GIVEN DATA START

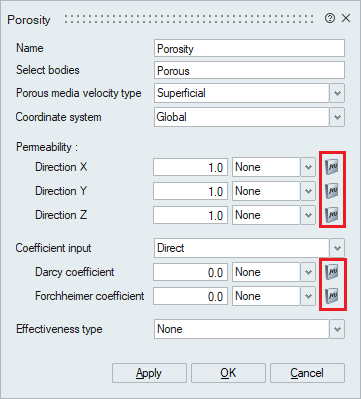Viewport: 361px width, 399px height.
Task: Expand the Coordinate system dropdown
Action: [337, 117]
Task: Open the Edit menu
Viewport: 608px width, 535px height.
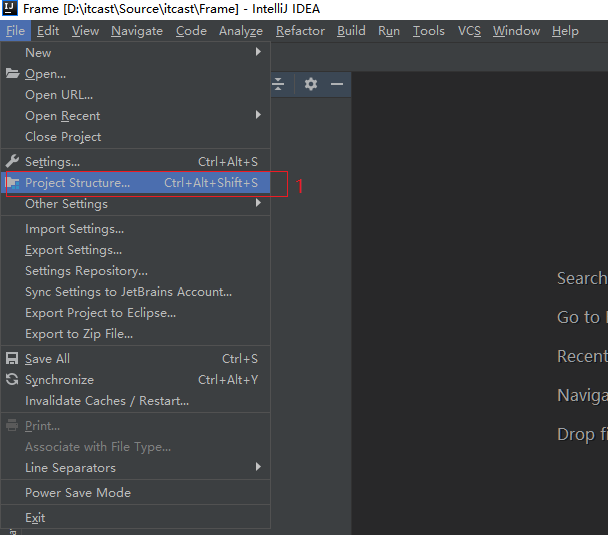Action: 48,31
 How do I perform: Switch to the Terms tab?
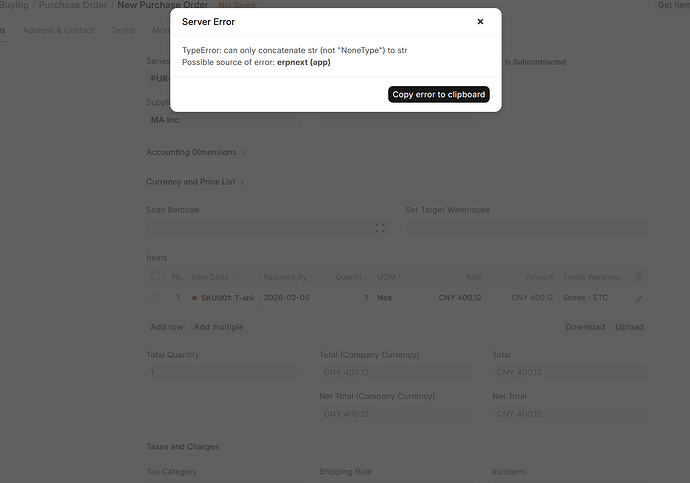(x=123, y=30)
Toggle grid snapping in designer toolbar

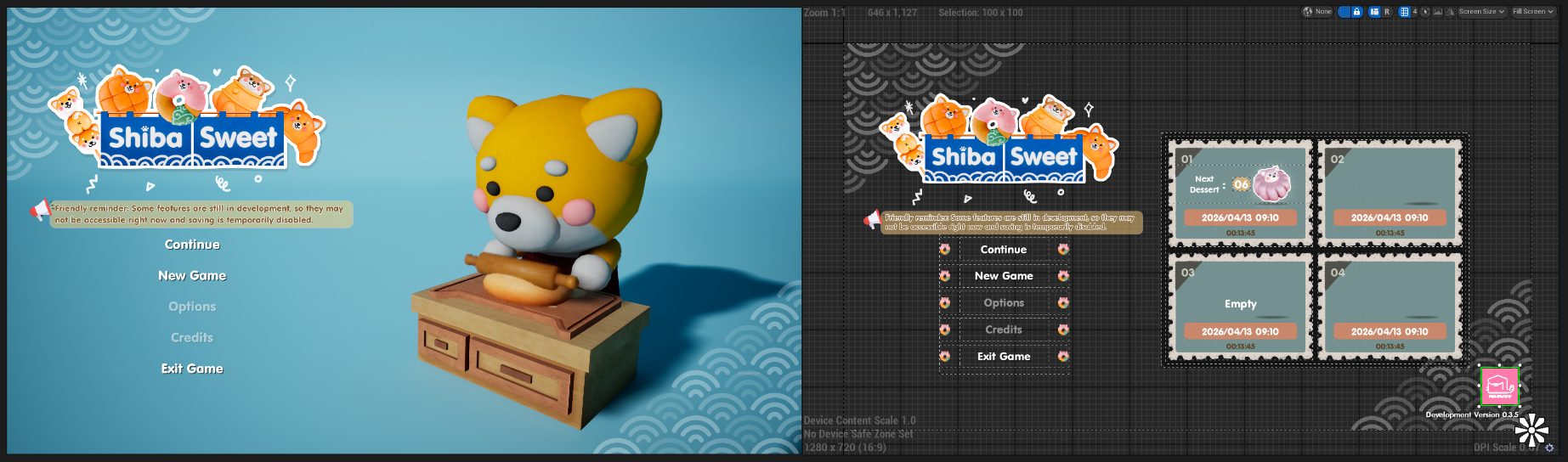click(1404, 12)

GIVEN DATA END

- WHAT IS EXPECTED: Please copy only the lines from the one that contains "Task: Open the Edit menu" through the last line of the records, exactly, and keep every picture out of the copy.

- ANSWER SPACE:
Task: Open the Edit menu
Viewport: 608px width, 535px height.
Action: 48,31
 How do I perform: Switch to the Terms tab?
(x=123, y=30)
Toggle grid snapping in designer toolbar

click(1404, 12)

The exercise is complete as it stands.